Dark pools have emerged as a source of criticism and regulatory scrutiny.  However, what they are – electronic Alternative Trading Systems where the the size and price of the orders are not revealed to other participants – might not face such wrath if they were better known, according to D. Keith Ross (right) CEO, of software development firm PDQ Enterprises.  "With so much uncertainty, I think it's time to set the record straight and deal with the significant amount of misunderstanding about how they operate. So in David Letterman fashion I have created a list.

Top Ten things People Don't Understand about Dark Pools

1) It is not a "Black Market," it's just not displayed. Many comments in the media imply that Dark Pools are the "wild wild west" and anything goes; every man and woman for themselves, customers are exploited, brokers make tons of money. This is not the case.

2) Dark Pools have been around since trading began; it's not new, it was just called "upstairs trading" in the past.

3) The Securities and Exchange Commission has recognized the importance for institutions to be able to work orders without displaying the whole order "to maintain long term confidence" in the markets. Cited multiple times in regulatory comments, particularly those around Reg. NMS - the new rules governing the National Market System.

4) Dark Pools are highly regulated. All Dark Pools are broker-dealers registered with the SEC and The Financial Industry Regulatory Authority (FINRA) and subject to regular audits and examinations, similar to an exchange.

5) Users "opt-in" to placing their orders in a Dark Pool. The users are intelligent traders who understand the advantages of not displaying their orders at an exchange.

6) Dark Pool trades are bound by the "NBBO" or National Best Bid and Offer. Prices cannot be chosen arbitrarily, many times the price is actually the midpoint of the NBBO but a stock cannot trade outside the NBBO without an inter-market sweep satisfying orders on other markets.

7) More volume is trading in the Dark Pools because it works for institutions. The percentage of non-exchange trades has grown to roughly 33 percent of all trades up from 8-10 percent a decade ago; this is because the users of Dark Pools have had a better experience in the dark than at an exchange.

8) Different Dark Pools have different features to appeal to different segments of the market. Some only allow certain types of traders, say "Buy Side to Buy Side" so naturals can trade with each other. Other Dark Pools allow you to rank your contra trading partners and opt out of those you don't want to trade with. This allows the traders to create a customized experience different than the exchange one size fits all approach.

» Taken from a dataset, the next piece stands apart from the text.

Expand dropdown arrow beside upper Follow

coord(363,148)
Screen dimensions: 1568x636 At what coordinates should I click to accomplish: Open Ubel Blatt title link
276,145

9) Orders in dark pools are like ice bergs. For a trade to take place, a resting bid, or buyer, has to be present when a seller initiates a sale. Many times both sides are not present at the same moment as orders are cancelled and replaced, these orders are referred to as "ships passing in the night".

10) The biggest reason people are afraid of "Dark Pools" is the name, like a kid being stuck in a closet by a mean sibling, the image is frightening. Maybe they should be called "Block Trading Venue for Institutional Traders Who Know What They are Doing". BTVITWKWTD -Doesn't exactly roll off the tongue does it?"